## [TEXT SEGMENT]
>>>

For example, #FF0000 represents pure red \((255, 0, 0)\). This notation provides a compact way to represent 24-bit RGB colors as text. Each hexadecimal digit represents 4 bits, so 2 digits can represent an 8-bit value (from 00 to FF, corresponding to 0 to 255 in decimal).

Other common color models

There are other common color models as well such as HSL (Hue, Saturation, Lightness) and HSV (Hue, Saturation, Value) reorganize the RGB color space to be more intuitive for human color selection. In these models:

Hue represents the color type (red, yellow, green, etc), measured in degrees (\(0-360\) degrees)
Saturation represents color intensity (0% for grayscale, 100% for full color)
Lightness/Value represents lightness (0% is black, 100% is white or maximum brightness)

There is a formula for the conversion between HSL to RGB, but we won’t go into the details here.

From memory to screen

Now we have enough background knowledge to explore the most interesting part, how the image stored in the computer memory can be rendered and displayed on the screen. There are many steps involved in between, let’s dissect the graphic pipeline — the sequence of steps that transform stored data in computer memory to visible pixels on the screen.

Memory representation of an image

From the lowest level, images in computer memory are just an array of numerical values. For a standard RGB image with 8 bits each color channel, thereare 24 bits for each pixel arranged sequentially, and the memory layout follows one of the two main memory patterns:

Planar format: All red values, then all green values, and then all blue values.
Interleaved format: RGB values alternating for each pixel (more common)

To make these description more rigorous, let’s define:

\(W\text{ is the width of the image in pixels}\)
\(H\text{ is the height of the image in pixels}\)
\(N = W * H:\text{total number of pixels in the image}\)
\(RGB \in [0,255]^3:\text{8-bit color values per channel}\)

In planar format, each pixel of data is stored in three contiguous blocks, one for each color channel:

\(\text{Memory Layout =} [R_{00}, R_{01}, R_{02},\dots,R_{H – 1, W – 1},G_{00}, G_{01},\dots,G_{H-1, W-1},B_{00},B_{01},\dots, B_{H-1,W-1}…B_{H-1,W-1}]\).

In interleaved format, for each pixel, one bit of each color channel is taken, moving to the next bit position and repeating the process (something like RGBRGBRGB….):

\(\text{Memory Layout} = [R_{00}, G_{00}, B_{00},\; R_{01}, G_{01}, B_{01},\; \dots,\; R_{H-1,W-1}, G_{H-1,W-1}, B_{H-1,W-1}]\)

<<<

Continue the explanation of how an image stored in memory reaches the screen, starting right after its final formula for the interleaved layout.

## [STORED DATA]
>>>

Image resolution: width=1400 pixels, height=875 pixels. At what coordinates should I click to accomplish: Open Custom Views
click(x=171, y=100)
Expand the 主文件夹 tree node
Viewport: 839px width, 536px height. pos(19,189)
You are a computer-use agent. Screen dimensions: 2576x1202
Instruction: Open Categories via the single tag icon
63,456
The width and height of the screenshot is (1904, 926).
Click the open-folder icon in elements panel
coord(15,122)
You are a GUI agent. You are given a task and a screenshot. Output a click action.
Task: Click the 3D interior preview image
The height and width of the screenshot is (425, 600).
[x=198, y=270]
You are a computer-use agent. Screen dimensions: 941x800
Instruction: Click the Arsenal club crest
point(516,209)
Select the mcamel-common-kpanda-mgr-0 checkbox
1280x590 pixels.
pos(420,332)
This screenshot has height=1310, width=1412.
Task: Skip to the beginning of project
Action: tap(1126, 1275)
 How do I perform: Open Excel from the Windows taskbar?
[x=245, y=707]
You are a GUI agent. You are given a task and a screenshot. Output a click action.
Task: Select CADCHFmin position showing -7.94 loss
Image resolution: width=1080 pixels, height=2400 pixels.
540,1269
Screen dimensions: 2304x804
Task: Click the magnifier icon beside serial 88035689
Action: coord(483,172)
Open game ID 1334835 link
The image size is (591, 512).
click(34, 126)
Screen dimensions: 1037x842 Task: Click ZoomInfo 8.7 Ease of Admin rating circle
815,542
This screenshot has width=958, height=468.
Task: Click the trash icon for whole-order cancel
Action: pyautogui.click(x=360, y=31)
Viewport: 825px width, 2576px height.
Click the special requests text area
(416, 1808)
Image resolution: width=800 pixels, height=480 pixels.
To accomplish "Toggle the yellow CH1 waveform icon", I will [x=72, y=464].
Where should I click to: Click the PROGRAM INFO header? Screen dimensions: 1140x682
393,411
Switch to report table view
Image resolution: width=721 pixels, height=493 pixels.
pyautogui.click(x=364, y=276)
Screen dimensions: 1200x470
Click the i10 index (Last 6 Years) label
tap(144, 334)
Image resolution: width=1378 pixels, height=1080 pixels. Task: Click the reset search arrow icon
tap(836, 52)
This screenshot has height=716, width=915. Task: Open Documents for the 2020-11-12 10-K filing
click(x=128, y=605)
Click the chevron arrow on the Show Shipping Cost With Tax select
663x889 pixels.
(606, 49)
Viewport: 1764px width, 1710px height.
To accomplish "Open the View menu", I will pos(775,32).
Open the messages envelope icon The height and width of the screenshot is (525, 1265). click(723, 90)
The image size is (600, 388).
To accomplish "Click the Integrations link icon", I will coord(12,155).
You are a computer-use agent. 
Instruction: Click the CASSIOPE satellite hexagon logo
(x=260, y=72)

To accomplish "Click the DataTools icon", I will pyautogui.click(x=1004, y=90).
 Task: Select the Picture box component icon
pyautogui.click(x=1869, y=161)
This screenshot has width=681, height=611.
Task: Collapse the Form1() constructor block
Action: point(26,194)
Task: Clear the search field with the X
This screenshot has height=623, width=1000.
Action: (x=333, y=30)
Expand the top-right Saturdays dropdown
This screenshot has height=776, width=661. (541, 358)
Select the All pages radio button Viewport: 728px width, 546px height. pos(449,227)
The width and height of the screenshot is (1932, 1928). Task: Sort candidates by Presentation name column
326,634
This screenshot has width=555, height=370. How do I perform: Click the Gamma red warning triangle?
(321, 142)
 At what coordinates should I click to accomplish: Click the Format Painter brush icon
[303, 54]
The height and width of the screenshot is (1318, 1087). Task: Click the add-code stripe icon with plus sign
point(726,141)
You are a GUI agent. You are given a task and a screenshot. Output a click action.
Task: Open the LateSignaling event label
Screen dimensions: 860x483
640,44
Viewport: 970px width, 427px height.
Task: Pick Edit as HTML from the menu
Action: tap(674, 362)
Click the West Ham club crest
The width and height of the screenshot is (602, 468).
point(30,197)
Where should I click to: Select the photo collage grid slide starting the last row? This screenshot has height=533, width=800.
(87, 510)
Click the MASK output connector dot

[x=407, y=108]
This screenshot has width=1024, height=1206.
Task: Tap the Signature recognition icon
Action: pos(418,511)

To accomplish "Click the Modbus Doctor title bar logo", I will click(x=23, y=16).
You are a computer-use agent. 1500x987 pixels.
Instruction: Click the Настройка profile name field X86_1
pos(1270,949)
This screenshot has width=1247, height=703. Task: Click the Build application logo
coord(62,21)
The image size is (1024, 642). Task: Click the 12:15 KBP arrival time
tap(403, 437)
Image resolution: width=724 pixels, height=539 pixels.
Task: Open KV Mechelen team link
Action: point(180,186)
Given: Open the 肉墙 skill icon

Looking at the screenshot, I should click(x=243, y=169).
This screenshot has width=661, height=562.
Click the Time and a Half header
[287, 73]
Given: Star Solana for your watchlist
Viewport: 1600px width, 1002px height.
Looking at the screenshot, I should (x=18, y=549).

<<<

## [WRITTEN RESPONSE]
We’re consistently saying that for each of the pixel coordinates in discrete space, we have the \((x, y)\) coordinates where the x-value represents the width position on the x-axis while the y-value represents the height position on the y-axis. However, in programming and memory layout, we access the data value by H (row) before the W (column), (e.g, \(array[y][x] \rightarrow\text{ row y, column x}\)).

For a WxH image in the interleaved format, the memory address of the pixel at the coordinate \((x, y)\) can be calculated as:

\(\text{Address} = \text{BaseAddress} + (y \times W + x) \times \text{BytesPerPixel}\\\)

The \(BaseAddress\) is the address that we start to search the pixel from, the \(y \times W\) will take us to the correct row while the \(+x\) will lead us to the column position, and we need to multiple with the \(BytesPerPixel\), bringing us to the final memory location of the pixel coordinate.

One important note here is that the (x,y) coordinate is located differently from the mathematical convention; in computer graphics, the y-axis increases as you move down, meaning that, the first row will be in the topmost position while the final row will be in the bottom.

The Role of the GPU

Modern computer graphics relies heavily on specialized hardware — the Graphics Processing Unit (GPU). Unlike the general-purpose CPU, the GPUs are designed for the parallel processing of visual data.

The GPU architecture includes:

Shader processors: Programmable units that perform calculations on vertices and pixels.
Texture units: Specialized for sampling and filtering data.
Rasterizers: Convert vector primitives into pixel fragments.
ROPs (Render Output Unit): Perform the final pixel operation before displaying

The GPU’s advantage comes from a massive parallel architecture — the modern GPU can have thousands of processing cores that can simultaneously manipulate different pixels.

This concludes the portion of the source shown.